> _WORK ORDER 1_
Using the passage on students' perceptions of distance learning, explain in one to three sentences why students view distance learning differently.
> _WORK ORDER 2_
In the passage on distance learning, what is the primary characteristic of its flexibility?
> _WORK ORDER 3_
Continue the passage on students' experience of distance learning, starting after its last sentence.

> _EXTRACTED TEXT_
Due to the international influence of the pandemic and the required crisis response, educational institutions have to find new solutions for teaching students. Each student has a different personality, background, and habits, affecting their perceptions of distance learning. Some perceive distance education as a temporary solution, while others like the benefits and want to continue digital learning in the future; thus, students’ experience of online education can be split into two categories: positive and negative.
To start with, some students like the flexibility of distance learning. The primary characteristic is the lack of transportation to the campus. Students can listen to the lectures from their bedrooms while wearing pajamas. The availability of lectures at an extended period of time improves learning potential (Dhawan, 2020). Students can watch classes from various comfortable locations and at a suitable time. Some can revisit the lectures while others can decrease the lates and the number of absences. The flexibility assists students with combining their work, home, and educational responsibilities.

> _SOURCE DATA_
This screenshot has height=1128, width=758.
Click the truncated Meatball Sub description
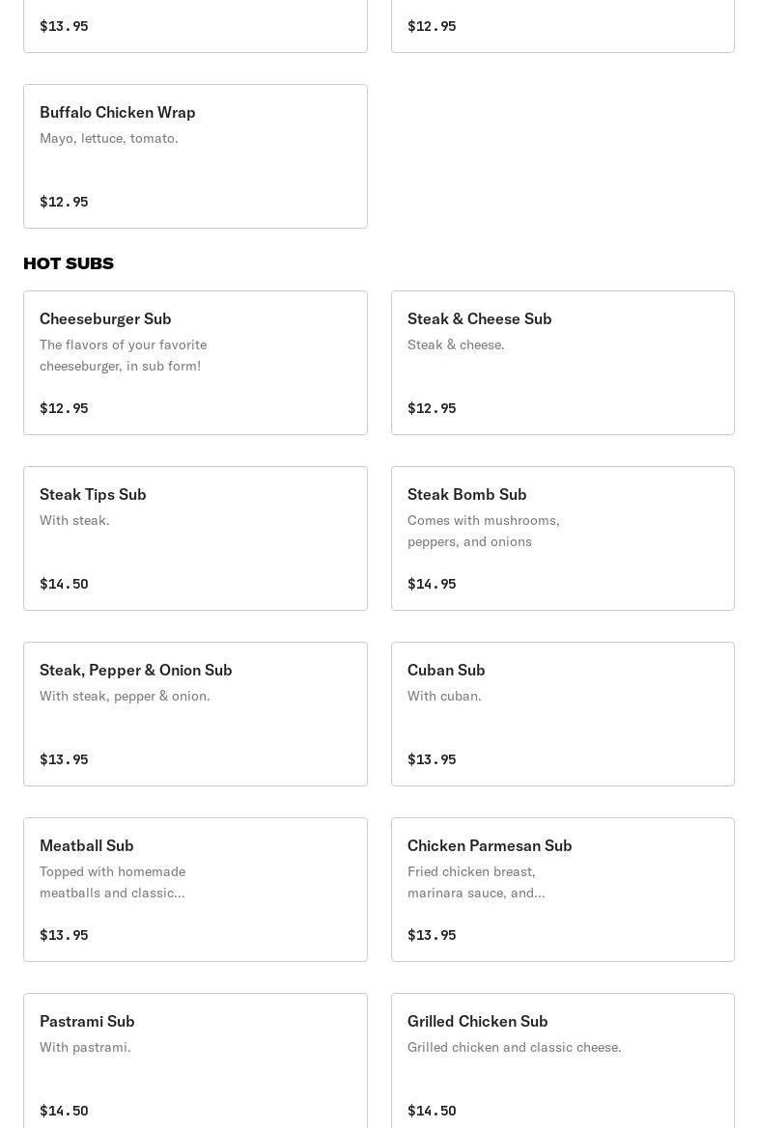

> _EXERCISE RESULT 1_
Each student has a different personality, background, and habits, and these affect how they perceive distance learning. As a result, some see it as a temporary solution, while others like its benefits and want to continue learning digitally.

> _EXERCISE RESULT 2_
The lack of transportation to the campus.

> _EXERCISE RESULT 3_
Undoubtedly, distanсe education changes the traditional learning techniques, which can bring new experiences to students. It involves the usage of new digital applications to improve the involvement during online learning. Students can find new educational tools supportive during stressful conditions. Also, universities increase the number of groups engaged in online learning, establishing inclusive groups of different ages, gender, social groups, and special needs (Milevica, 2020). Students expand their knowledge and learn new information not only from their instructors but also from a diverse student population. A related reason to the expanded groups includes the guest lectures delivered by famous speakers.
On the other hand, distance education does not have the qualities of face-to-face interaction. For example, the changes in the teaching manner affect the lecture performance. Some instructors are active and have popular campus lessons due to the availability of visual examples, gestures, discussion, and walking in the classroom. Distant education limits such possibilities, and students with experience of energetic campus lessons are discontent with such a difference. Likewise, online learning influences the socialization with peers and the feedback from the teacher (Adnan & Anwar, 2020). The delay in the replies is not comparable to the effectiveness of face-to-face communication.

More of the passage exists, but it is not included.